Fieldwork brings them in
In most parts of the developed agricultural world, land plowing
is a practice of the past. However, as anyone who has done it
knows, turning the soil with a well-scoured piece of iron coupled
to a seasoned source of power is about as close to heaven as
fieldwork gets. At Marshalltown everyone is invited to experience
Mike Mayland, Iowa Falls, prefers the power of horses. "I am
just a horse guy," Mike explains, stopping at the end of the furrow
to let his team rest. "A good team is a joy to work with." Mike's
seasoned pair of Belgian draft horses clearly demonstrates that
they know what they are doing in the field. In practice, Mike
prefers the sulky plow to the walking plow, but notes that it still
requires some effort to keep it together. "I have to keep an eye on
the plow, the furrow and the horses," he says from the seat of his
Oliver single-bottom plow. "Lucy and Buttercup are better at it
than I am."
Tractors are also used. In one instance, a John Deere
multi-bottom gangplow was pulled by an 80 hp J.I. Case steam
engine, and in the other, a petroleum-powered Aultman & Taylor
shouldered the burden. At one point no fewer than 30 machines
sporting metalwork in various shades of green, red, gray, yellow,
orange, blue and rust turned the earth in parade-like fashion.
"People love to plow," Les Tempel says as he climbs up into the
seat of his John Deere 60. "But some take it a lot more seriously
Last August, the MIAPA hosted an International Plowmen's
Association sanctioned state-level match. According to Les, MIAPA
member and avid plowman Mike Fitz was largely responsible for
bringing the match to Marshalltown. "I have been plowing
competitively for 20 years," Mike says. "I am really pleased that
we could host a match this year."
In competition plowing, participants are required to turn a very
specific section of ground within a specific period of time and are
judged on how straight and uniform their furrows are, the quality
of the tilled surface, whether they adequately cover the stubble
(or clover in this case), and a number of other specific
Demonstrations tell the story
Back in a little valley along the southern edge of the MIAPA's
show ground, a 50 hp Case steam engine has been belted to an Avery
Yellow Fellow wooden threshing machine, and under John Glessner's
watchful eye, the pair is ready to work. "The men grow the oats up
on the hill," explains Irene Elsberry. "It is cut with a binder,
shocked, left in the field to cure and then collected in wagons for
the threshing." Irene's family took part in many threshing runs as
she was growing up, so she is familiar with the cooperative nature
of the process. Today, MIAPA threshing crews continue that spirit
and welcome younger members. "I am concerned that the knowledge
will be lost as we lose the older generation," Irene explains.

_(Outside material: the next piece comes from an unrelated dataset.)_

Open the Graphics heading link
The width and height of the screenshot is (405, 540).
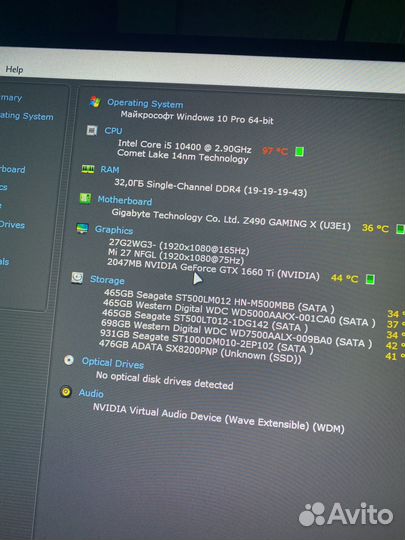point(114,230)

"That's why we encourage younger members to get involved."
As the oat shocks pass through the Yellow Fellow, the rest of
the valley begins to stir with activity. Norma Binney hitches Doll
and Babe, her team of Suffolk horses, to the nearly full grain
wagon and hauls it to the horse-powered wagon dump, where Jay
Anderson urges Kate and Kathy, his team of Percheron-Paint
crossbred horses, to turn the sweep power. Through the sweep, the
horse's forward movement causes a long drive shaft to spin, which
in turn drives the winch that raises the front of the wagon so the
force of gravity will spill the grain once the tailgate is
Mike's team of Belgians spell Kate and Kathy on the sweep, whose
output shaft now powers an elevator conveying grain from the
wagon's tailgate into a waiting truck. The entire operation spans
at least 100 years of technology in less than a quarter of an hour.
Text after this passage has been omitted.